You know how you have moments in your life that end a chapter and start a new one? Those moments where time stands still briefly and you know your life will never, ever be the same? We had two such moments-in-time — an ending and a beginning and then another ending and another new beginning — way back in 2009.
The first was Ian’s birth and finding out just moments after he took his first breath that he had Down syndrome. Oh the fear of what life would be like. I couldn’t process the enormity of what I had just been told. My baby was born a little after 1am on Easter Sunday but I couldn’t have known that that day would be a rebirth for all of us. And then it seemed that Ian’s birth day wasn’t done with me yet.
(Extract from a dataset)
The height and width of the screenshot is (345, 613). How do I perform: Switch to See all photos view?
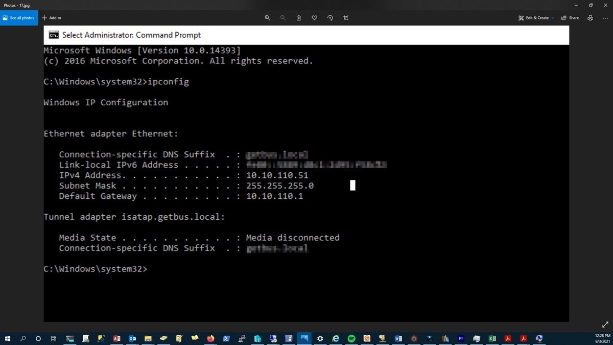pyautogui.click(x=19, y=17)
I remember sitting in a chair at a table in the parent room, listening almost as if I wasn’t really there, as they told us our brand new baby had all these things wrong with his heart and would need open heart surgery soon. I glanced at the clock on the wall. A few minutes past 9pm. I remember muttering to Jason, “Oh, how your life changes in 24 hours.” And then thinking, with remarkable clarity, that I couldn’t move. If the hospital was on fire, I knew without a doubt that I could not move. I felt so many emotions that I couldn’t feel anything at all. An end of a chapter and beginning of a new one. The end of life as we knew it. A better one was to come, but we couldn’t have known it then.
And then Ian came home and Joey just saw his brother. He showed us the ultimate gift of unconditional love. And still does. Over those first few weeks and months, we settled into life with two boys that felt pretty much like what I thought life with two boys would feel like. And as our new baby began to unfold himself to us, I realized that I didn’t have a baby with Down syndrome. I had Ian. A perfect gift.
The time for open heart surgery came 11 years ago today. And I couldn’t let him go. This baby who saved me when I didn’t even realize I needed to be saved. The end of a short chapter, the blessed simplicity of life with a newborn.
The roller coaster began. He endured a pulmonary hypertensive crisis as soon as they started his surgery; they couldn’t even close his chest that first day; he needed a pacemaker for a few days to make his heart beat properly; he couldn’t come off the ventilator for nearly a week; he blew all of his IV lines and they had to try to get an IV into his head after shaving it; he had another pulmonary hypertensive crisis and needed his body paralyzed in order for it to pass; when he came off the ventilator, each eye was going in a different direction swirling around, which terrified me; they had to restrain him on the bed so he didn’t take out his IV lines; when he finally came off the vent he was awake for 26 out of 30 hours metabolizing the sedation; he needed methadone to ease his narcotics withdrawal; he had to learn how to eat all over again; he was on the ventilator for 6 days and in the ICU for 10 days. On the day of discharge, we burst onto Greene Street in the intense heat and humidity of an August day in Baltimore and thought, “NOW begins the rest of our life!” The beginning of a beautiful new chapter.
And now? Our life is better with Ian. Our life is better BECAUSE of Ian. His light, his joy, his love… they radiate from him and the rest of us are blessed to bask in it. I don’t have the life I planned but I have the life I want. On this day, 11 years ago, the amazing staff at the University of Maryland saved our Ian’s life. The words “thank you” never seem adequate but I know, without a doubt, that ALL the joy of these past 11 years is thanks to them. They are the reason his light shines!